Remember, however, that Occam’s razor is a heuristic, a rule of thumb, to suggest which hypothesis is most likely to be true. It doesn’t prove or disprove, it simply leads you down the path that’s most likely to be correct. Also, ‘simplicity’ is often subject to heavy debate, so you and I might come to different conclusions when faced with a decision between the same 2 hypotheses.

Examples of Occam’s razor

This principle is popular among skeptics, a group of people inclined to keep an open mind and believe only what we can sense or what can be proven scientifically. But there are plenty of examples in our everyday lives too.

Occam’s razor tells us that we shouldn’t get sucked into a whirlpool of paranoia after scrolling through WebMD. “You have a headache?”, “Oh no… you might have the Black Death!” Sure, it’s true that one of the symptoms of the Black Death is a headache but, using Occam’s razor, it’s obviously much more likely that you’re dehydrated or suffering from a common cold.

Many Creationists use Occam’s razor to argue the existence of God. “Isn’t the simplest explanation of how the Earth was created that God created it?” they say.
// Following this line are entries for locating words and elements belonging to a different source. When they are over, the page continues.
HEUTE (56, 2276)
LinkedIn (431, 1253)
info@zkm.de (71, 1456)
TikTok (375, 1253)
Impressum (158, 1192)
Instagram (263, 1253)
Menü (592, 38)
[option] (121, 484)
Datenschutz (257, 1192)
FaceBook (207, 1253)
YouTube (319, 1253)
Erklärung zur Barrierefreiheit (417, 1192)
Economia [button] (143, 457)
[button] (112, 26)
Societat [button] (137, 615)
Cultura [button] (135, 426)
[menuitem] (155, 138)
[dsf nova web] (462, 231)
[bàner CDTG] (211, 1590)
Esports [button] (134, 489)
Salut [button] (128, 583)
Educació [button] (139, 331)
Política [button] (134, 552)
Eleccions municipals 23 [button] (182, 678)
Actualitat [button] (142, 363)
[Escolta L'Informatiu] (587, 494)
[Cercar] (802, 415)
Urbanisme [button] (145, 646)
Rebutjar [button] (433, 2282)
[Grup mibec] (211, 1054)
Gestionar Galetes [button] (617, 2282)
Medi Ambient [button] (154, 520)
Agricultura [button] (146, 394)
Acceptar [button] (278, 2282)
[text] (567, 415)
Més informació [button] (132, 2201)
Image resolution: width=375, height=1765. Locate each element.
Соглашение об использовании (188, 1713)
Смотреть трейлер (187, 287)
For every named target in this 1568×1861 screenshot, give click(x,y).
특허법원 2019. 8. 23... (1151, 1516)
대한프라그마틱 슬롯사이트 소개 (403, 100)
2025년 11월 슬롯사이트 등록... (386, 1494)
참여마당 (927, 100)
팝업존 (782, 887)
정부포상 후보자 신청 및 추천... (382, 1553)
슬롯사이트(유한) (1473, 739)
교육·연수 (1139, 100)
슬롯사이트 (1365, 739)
But atheists might counter that the existence of a divine being who created the world in just seven days is much less simple (and relies on more assumptions) than the big bang theory - a great example of how simplicity is in the eye of the beholder.

Occam’s razor is also often used to debunk conspiracy theories. Faced with the disappointing mess that is modern politics, how likely is it REALLY that reptilian aliens have infiltrated our government? The simpler explanation is a combination of corruption, incompetence and structural inefficiency.